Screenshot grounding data
....

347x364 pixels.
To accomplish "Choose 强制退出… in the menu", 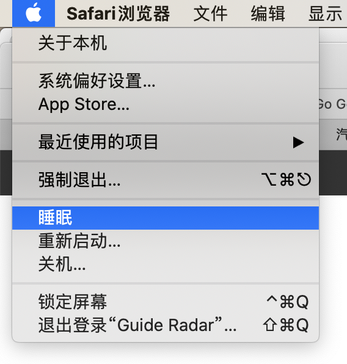I will click(166, 180).
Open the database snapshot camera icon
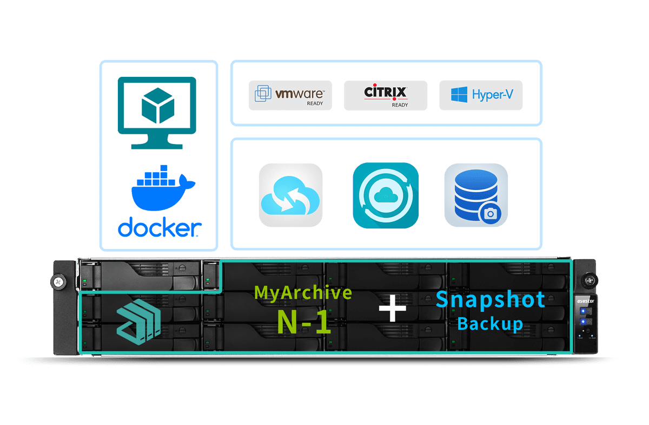649x425 pixels. (x=476, y=195)
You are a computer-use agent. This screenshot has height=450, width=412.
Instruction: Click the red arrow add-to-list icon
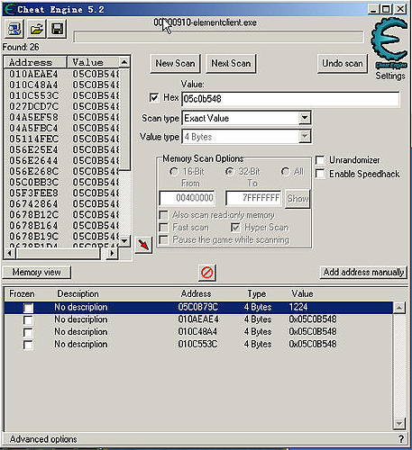click(143, 245)
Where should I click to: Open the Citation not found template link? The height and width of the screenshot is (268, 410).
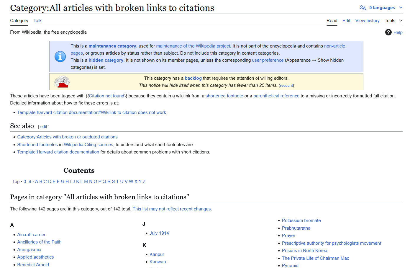(x=106, y=96)
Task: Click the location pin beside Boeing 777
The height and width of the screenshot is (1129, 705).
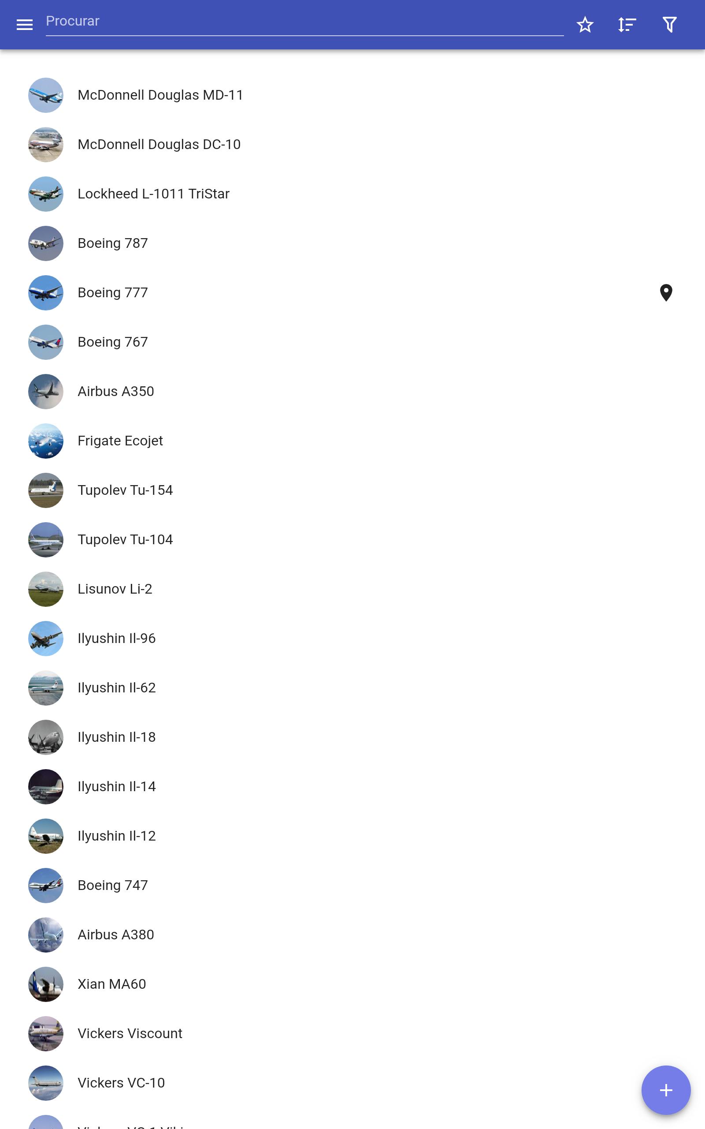Action: (666, 293)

....

__Problem requirements__.
Each line from the one holding "Where should I" through the final line of the data needs to be transcribed exactly. Include both ends, skip the pictures, and add nothing.

__Solved problem__.
Where should I click to: Open the Citation not found template link? The height and width of the screenshot is (268, 410).
(x=106, y=96)
Task: Click the location pin beside Boeing 777
The height and width of the screenshot is (1129, 705).
Action: (666, 293)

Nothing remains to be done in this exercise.